An important issue facing a data warehouse is the sheer size of a typical data warehouse. Even with powerful backup hardware, backups may still take several hours. Thus, one important consideration in improving backup performance is minimizing the amount of data to be backed up. Read-only tablespaces are the simplest mechanism to reduce the amount of data to be backed up in a data warehouse. Even with incremental backups, both backup and recovery are faster if tablespaces are set to read-only.
The advantage of a read-only tablespace is that data must be backed up only one time. If a data warehouse contains five years of historical data and the first four years of data can be made read-only, then theoretically the regular backup of the database would back up only 20% of the data. This can dramatically reduce the amount of time required to back up the data warehouse.

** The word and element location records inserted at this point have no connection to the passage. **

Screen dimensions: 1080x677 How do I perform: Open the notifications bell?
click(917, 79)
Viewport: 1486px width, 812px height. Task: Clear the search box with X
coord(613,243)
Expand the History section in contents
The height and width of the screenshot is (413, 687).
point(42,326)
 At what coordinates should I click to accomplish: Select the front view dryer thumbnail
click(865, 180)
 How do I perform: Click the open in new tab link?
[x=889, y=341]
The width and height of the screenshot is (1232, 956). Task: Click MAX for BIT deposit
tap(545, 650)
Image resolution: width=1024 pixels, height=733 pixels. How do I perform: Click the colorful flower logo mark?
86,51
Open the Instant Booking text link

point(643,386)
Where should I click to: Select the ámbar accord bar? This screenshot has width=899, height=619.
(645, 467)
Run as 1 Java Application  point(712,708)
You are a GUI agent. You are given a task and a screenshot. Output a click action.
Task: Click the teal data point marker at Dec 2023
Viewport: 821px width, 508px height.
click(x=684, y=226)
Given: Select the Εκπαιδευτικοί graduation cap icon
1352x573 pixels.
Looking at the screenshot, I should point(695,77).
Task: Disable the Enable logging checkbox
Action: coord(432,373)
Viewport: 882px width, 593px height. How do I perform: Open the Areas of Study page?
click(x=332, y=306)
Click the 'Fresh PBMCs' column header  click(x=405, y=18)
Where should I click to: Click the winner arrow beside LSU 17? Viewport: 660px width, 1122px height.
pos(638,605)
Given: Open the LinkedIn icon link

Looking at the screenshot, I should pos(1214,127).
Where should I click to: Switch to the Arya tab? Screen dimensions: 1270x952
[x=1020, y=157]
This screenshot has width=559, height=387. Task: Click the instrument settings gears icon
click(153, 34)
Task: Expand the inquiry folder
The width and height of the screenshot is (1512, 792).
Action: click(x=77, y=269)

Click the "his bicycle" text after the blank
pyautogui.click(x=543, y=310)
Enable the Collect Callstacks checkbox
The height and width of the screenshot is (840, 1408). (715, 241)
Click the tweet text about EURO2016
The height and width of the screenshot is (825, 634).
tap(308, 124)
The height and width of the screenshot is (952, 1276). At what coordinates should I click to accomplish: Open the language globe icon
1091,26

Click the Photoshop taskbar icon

Most data warehouses store their data in tables that have been range-partitioned by time. In a typical data warehouse, data is generally active for a period ranging anywhere from 30 days to one year. During this period, the historical data can still be updated and changed (for example, a retailer may accept returns up to 30 days beyond the date of purchase, so that sales data records could change during this period). However, after data reaches a certain age, it is often known to be static.
By taking advantage of partitioning, users can make the static portions of their data read-only. Currently, Oracle supports read-only tablespaces rather than read-only partitions or tables. To take advantage of the read-only tablespaces and reduce the backup window, a strategy of storing constant data partitions in a read-only tablespace should be devised. Here are two strategies for implementing a rolling window:
When the data in a partition matures to the point where it is entirely static, implement a regularly scheduled process to move the partition from the current read-write tablespace to a tablespace that can then be made read-only.
Create a series of tablespaces, each containing a small number of partitions, and regularly modify a tablespace from read-write to read-only as the data in that tablespace ages.
One consideration is that backing up data is only half the recovery process. If you configure a tape system so that it can back up the read-write portions of a data warehouse in 4 hours, the corollary is that a tape system might take 20 hours to recover the database if a complete recovery is necessary when 80% of the database is read-only.